DVD "Ein Hells Angel unter Brüdern"
Indi Film Produktion / Farbfilm Verleih / Lighthouse Home Entertainment
EAN 4250128414197
Der nette Hells Angel von nebenan
Der Regisseur Marcel Wehn hat mit "Ein Hells Angel unter Brüdern" einen Film über den Fotografen und Präsidenten des Stuttgarter Angels-Ablegers, Lutz Schelhorn, gedreht. Kein Film über die Hells Angels, sondern eher das Porträt eines Angels.
Lutz Schelhorn: "Für die Öffentlichkeit sind Rocker Kriminelle. Punkt."
Ein Hells Angel unter Brüdern: Der Film fängt an mit der eindrucksvollen Rocker-Beerdigung von Lutz Schelhorns Bruder: Motorradunfall, kein Mordanschlag ... Solche Dinge passen nicht in das Leben von Lutz Schelhorn - und auch nicht von seinen grad mal 23 Brüdern vom Hells Angels Charter Stuttgart, dessen Präsident Lutz Schelhorn ist. Außerdem ist der ehemalige Lkw-Fahrer inzwischen Fotograf, hat eine Kunstaktion am Stuttgarter Judendeportations-Bahnhof gemacht und, mit seiner Tochter zusammen, einen Fotoband rausgebracht, der das immer schlechter werdende Image der Angels in der Öffentlichkeit geraderücken soll. Dabei war das auch früher schon nicht gut.
Tochter Schelhorn: "Naja, mein Vater erzählt immer eine Geschichte, da hat er mich mit dem Motorrad zur Schule gebracht, da war ich in der zweiten Klasse glaube ich, und da hat uns die Polizei abgefangen direkt vor der Schule - und alle standen noch draußen ..."
Mission als Angels-Präsident
Der Film "Ein Hells Angel unter Brüdern" handelt von diesem Lutz Schelhorn, Baujahr 59, von seinem Leben - und seiner Mission als Angels-Präsident.
Schelhorn: "Der Club ist für mich auch Familie - wie früher ne Großfamilie, wo man alles zusammen geplant hat, zusammen gemacht hat, wo man sich drauf verlassen konnte auf den andern - solche Sachen."
Die Schelhorns und ihre Biker-Freunde sind harmoniebedürftige Menschen - und misstrauisch. Über fünf Jahre hinweg hat Regisseur Marcel Wehn sie immer wieder bei ihren Ausfahrten begleitet - nach Berlin, Bonn, Hamburg, Hof und zum Biker-Dorfkneipenwirt. Und es war nicht immer gemütlich, das spürt man auch als Zuschauer.

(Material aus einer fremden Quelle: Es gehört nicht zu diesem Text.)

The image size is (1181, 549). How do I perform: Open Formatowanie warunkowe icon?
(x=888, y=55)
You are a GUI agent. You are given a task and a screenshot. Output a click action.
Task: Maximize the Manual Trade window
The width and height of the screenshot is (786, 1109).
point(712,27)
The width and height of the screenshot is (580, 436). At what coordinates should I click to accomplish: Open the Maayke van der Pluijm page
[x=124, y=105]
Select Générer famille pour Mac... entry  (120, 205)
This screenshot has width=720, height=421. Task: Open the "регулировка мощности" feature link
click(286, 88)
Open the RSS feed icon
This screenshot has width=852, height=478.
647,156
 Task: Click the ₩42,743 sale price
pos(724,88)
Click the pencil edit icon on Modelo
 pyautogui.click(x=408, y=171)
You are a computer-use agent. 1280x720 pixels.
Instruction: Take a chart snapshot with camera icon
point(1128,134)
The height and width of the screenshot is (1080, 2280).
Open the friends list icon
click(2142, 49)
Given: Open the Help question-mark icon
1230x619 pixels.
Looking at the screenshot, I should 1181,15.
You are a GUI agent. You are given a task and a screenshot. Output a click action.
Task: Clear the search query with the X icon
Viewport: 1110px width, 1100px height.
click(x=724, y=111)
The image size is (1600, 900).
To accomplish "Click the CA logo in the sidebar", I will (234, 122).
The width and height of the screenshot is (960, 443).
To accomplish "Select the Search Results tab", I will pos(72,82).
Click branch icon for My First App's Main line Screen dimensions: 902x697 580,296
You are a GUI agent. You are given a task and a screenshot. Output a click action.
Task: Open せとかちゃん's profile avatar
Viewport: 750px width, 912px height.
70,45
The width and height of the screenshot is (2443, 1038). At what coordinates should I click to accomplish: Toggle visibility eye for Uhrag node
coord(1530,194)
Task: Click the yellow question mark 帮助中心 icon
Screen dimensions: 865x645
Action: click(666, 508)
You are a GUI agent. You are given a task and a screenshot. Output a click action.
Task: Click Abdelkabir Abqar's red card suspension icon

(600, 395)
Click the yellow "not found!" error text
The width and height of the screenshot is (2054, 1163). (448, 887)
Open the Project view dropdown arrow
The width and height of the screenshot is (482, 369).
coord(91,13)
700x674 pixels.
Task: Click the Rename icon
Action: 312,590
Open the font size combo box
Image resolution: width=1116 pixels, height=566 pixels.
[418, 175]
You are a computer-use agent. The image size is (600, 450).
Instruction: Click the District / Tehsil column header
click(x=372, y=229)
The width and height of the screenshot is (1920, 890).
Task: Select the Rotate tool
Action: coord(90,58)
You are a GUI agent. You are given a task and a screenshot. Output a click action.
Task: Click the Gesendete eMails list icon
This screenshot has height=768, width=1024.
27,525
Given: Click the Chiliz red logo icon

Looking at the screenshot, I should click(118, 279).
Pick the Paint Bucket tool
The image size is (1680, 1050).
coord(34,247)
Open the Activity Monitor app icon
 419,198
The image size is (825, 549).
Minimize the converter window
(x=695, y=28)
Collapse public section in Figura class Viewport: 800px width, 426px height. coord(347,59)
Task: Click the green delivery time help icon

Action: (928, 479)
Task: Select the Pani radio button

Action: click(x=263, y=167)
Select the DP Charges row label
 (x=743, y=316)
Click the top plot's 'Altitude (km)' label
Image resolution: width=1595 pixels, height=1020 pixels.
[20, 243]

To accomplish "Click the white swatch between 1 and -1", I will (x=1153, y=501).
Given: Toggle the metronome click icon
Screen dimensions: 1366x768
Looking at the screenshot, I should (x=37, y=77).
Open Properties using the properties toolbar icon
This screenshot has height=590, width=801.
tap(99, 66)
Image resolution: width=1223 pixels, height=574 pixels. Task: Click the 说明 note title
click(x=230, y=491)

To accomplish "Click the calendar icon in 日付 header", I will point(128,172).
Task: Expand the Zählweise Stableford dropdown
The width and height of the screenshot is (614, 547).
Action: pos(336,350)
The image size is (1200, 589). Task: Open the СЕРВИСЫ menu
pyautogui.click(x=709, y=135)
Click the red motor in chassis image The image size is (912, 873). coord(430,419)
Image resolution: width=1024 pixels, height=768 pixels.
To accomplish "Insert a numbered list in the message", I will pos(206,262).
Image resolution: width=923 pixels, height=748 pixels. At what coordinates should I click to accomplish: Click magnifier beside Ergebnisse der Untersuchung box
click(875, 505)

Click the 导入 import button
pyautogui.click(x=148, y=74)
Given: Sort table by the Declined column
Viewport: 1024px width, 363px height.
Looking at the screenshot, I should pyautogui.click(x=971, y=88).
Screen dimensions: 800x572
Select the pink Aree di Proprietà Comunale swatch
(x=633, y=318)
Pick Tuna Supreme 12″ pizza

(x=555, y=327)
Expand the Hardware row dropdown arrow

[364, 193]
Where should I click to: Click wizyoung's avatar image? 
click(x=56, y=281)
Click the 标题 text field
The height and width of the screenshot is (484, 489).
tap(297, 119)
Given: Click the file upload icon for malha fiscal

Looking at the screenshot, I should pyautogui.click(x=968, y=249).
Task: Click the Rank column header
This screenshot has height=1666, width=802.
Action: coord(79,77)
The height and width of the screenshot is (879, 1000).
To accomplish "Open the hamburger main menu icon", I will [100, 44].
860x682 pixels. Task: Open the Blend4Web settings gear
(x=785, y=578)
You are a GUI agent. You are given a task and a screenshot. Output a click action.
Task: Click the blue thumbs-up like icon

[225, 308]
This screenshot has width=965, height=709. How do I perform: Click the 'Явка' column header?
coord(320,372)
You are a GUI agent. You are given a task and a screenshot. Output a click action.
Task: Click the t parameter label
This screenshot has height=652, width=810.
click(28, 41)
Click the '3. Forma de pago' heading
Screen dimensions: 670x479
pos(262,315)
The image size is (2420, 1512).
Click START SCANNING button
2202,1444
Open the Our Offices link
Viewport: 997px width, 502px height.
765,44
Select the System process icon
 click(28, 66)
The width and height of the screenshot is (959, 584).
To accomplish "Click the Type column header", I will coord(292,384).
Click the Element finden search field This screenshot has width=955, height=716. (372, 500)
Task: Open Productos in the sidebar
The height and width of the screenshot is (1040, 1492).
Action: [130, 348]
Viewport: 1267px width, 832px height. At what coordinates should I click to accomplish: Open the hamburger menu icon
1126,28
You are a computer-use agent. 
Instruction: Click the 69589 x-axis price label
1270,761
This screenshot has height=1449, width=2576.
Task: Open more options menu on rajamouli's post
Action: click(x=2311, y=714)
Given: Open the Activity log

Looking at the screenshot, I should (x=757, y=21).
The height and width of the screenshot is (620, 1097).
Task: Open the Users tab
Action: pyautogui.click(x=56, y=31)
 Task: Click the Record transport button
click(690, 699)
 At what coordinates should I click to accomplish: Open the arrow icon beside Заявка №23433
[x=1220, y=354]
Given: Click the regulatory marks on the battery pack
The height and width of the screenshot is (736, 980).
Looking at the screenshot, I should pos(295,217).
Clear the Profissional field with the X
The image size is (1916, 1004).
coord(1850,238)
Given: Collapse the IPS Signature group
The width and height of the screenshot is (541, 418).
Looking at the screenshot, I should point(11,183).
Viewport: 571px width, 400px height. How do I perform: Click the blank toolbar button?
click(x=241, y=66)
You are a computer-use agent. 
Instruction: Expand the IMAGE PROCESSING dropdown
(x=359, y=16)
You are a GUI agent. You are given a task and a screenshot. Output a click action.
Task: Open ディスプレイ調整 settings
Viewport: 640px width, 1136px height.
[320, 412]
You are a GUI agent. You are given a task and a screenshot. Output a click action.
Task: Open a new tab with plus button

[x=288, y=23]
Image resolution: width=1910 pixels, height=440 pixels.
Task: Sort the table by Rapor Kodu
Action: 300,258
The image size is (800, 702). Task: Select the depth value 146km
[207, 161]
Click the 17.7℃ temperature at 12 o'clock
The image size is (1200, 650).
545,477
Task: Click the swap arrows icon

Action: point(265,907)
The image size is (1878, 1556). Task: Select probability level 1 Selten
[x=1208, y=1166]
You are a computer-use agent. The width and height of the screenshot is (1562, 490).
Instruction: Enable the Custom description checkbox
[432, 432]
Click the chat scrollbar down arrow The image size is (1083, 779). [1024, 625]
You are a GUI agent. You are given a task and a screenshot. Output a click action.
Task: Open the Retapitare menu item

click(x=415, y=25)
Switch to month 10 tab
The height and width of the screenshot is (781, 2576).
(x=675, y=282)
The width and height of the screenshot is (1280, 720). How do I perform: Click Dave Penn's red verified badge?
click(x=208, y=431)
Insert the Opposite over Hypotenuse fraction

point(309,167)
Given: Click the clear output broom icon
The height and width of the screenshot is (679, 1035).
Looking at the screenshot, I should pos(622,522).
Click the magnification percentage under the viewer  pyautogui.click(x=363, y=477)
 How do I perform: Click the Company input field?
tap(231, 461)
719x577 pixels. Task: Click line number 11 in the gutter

Romantik, für die Maffay Goldene Schallplatten kriegt
Aber in die Städte, die in den Medien stehen, weil dort von Rockern Kapitalverbrechen begangen werden und Bandidos und Hells Angels sich gegenseitig umbringen, seit einige Angels-Charter zur Organisierten Kriminalität übergewechselt sind - da sind sie nicht hingefahren. Denn auch wenn die Gewalt der "Brüder" gelegentlich in ihre Welt hineinlappt: Tatsächlich, so sagen Kenner der Szene, leben die meisten deutschen Hells Angels so wie Schelhorn: Das ist die Romantik, für die Peter Maffay Goldene Schallplatten kriegt.
Schelhorn: "Früher war es der Wunsch nach Freiheit - also so ein bisschen ausbrechen aus dieser Gesellschaft und Rebellion. Freisein war auf dem Ofen sitzen können, wann ich wollte, und dahin gurken wo ich wollte, und auch bleiben so wie ich wollte – und ohne Helm damals noch, ne ..."
Heute sind die Gesetzesverstöße bei vielen Hells Angels andere als, ohne Helm zu fahren.
"Freiheit, Abenteuer oder Marlboro-Man, das sind alles Wünsche! Dieser Rocker mit wehenden Haaren, Peter Fonda, das ist ein wahnsinnig schönes Bild. Aber es entspricht der Wirklichkeit, denke ich, nur sehr unzureichend."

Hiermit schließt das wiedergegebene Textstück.